We do a lot of sorting in Hugo, and I’m hesitant to add that kind of sorting for all/default … But we should do something about it.

It would be a nice complement to the handy lang.NumFmt. We could imagine to have a i18n lang.SortSlice func taking the language.xxx locale (or language tag) and sort order as arguments.

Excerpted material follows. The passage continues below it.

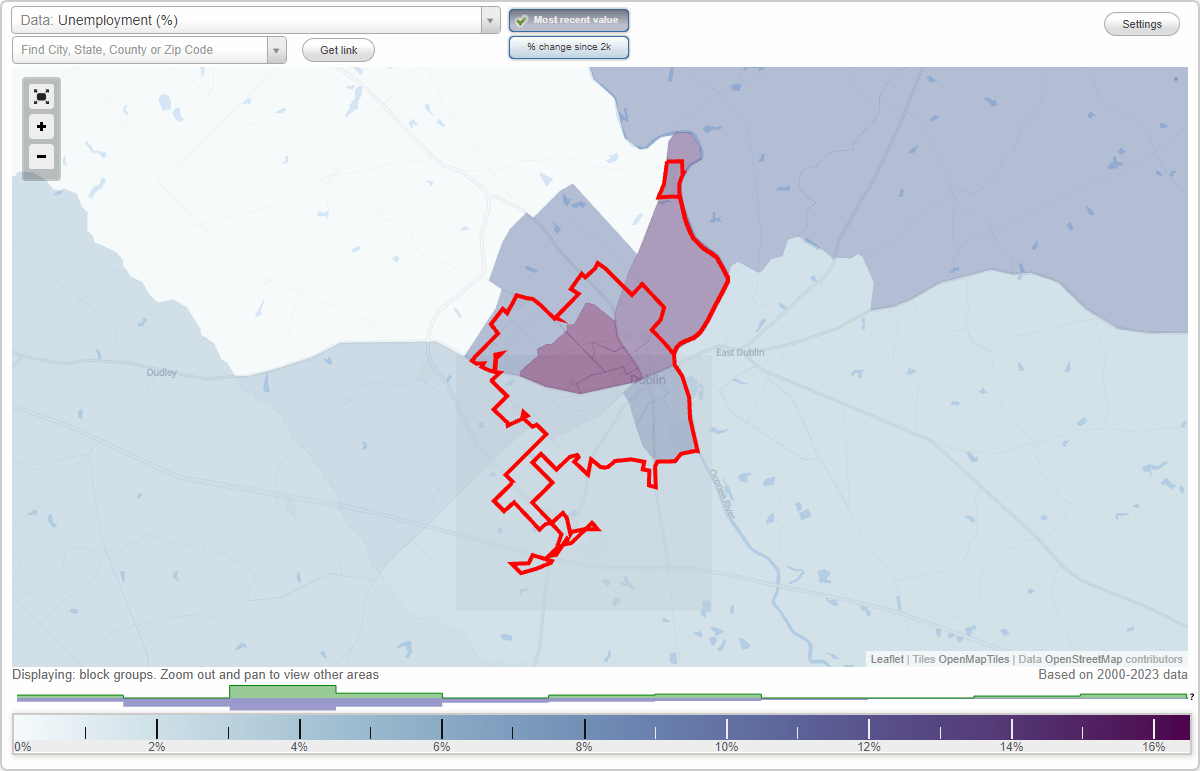Toggle the 'Most recent value' display
Screen dimensions: 1200x771
[x=568, y=20]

And possibly also an argument to specify if the original order of equal elements needs to be preserved.(sort.SliceStable() or sort.Slice() in Go)

1 Like

TL;TR

The current Hugo sort func is really fast but does not provide a correct sort for non-ASCII characters (accented strings).

See benchmark results below.

struct used for test

type SortFr struct {
	Order int
	Fr    string
}

The buildStruct() just build that struct with a french dictionary containing 80864 entries.

ASCII (plain basic sort, rune based - output NOT correct for accented strings)

func sortAscii() {
	s := buidStruct()
	sort.SliceStable(s, func(i, j int) bool {
		return s[i].Fr < s[j].Fr
	})
}

using the collation package not preserving original order of equal elements(see above post)

func sortSlice() {
	s := buidStruct()
    cl := collate.New(language.French)
	sort.Slice(s, func(i, j int) bool {
		return cl.CompareString(s[i].Fr, s[j].Fr) == -1
	})
}

using the collation package original order of equal elements preserved

func sortSliceStable() {
	s := buidStruct()
	cl := collate.New(language.French)
	sort.SliceStable(s, func(i, j int) bool {
		return cl.CompareString(s[i].Fr, s[j].Fr) == -1
	})
}

using the current Hugo compareFold() func posted above (output NOT correct for accented strings)

func sortSliceHugo() {
	s := buidStruct()
	sort.Slice(s, func(i, j int) bool {
		return compareFold(s[i].Fr, s[j].Fr) == -1
	})
}

benchmark results:

BenchmarkSortAscii-8         	       7	 154803670 ns/op	27932514 B/op	  161801 allocs/op
BenchmarkSortSliceStable-8   	       3	 463536229 ns/op	80057130 B/op	  568987 allocs/op
BenchmarkSortSlice-8         	       4	 327012995 ns/op	87800362 B/op	  629481 allocs/op
BenchmarkSortSliceHugo-8     	      15	  75025927 ns/op	27932520 B/op	  161801 allocs/op
PASS
ok  	jeanluc/csv2json/test	9.520s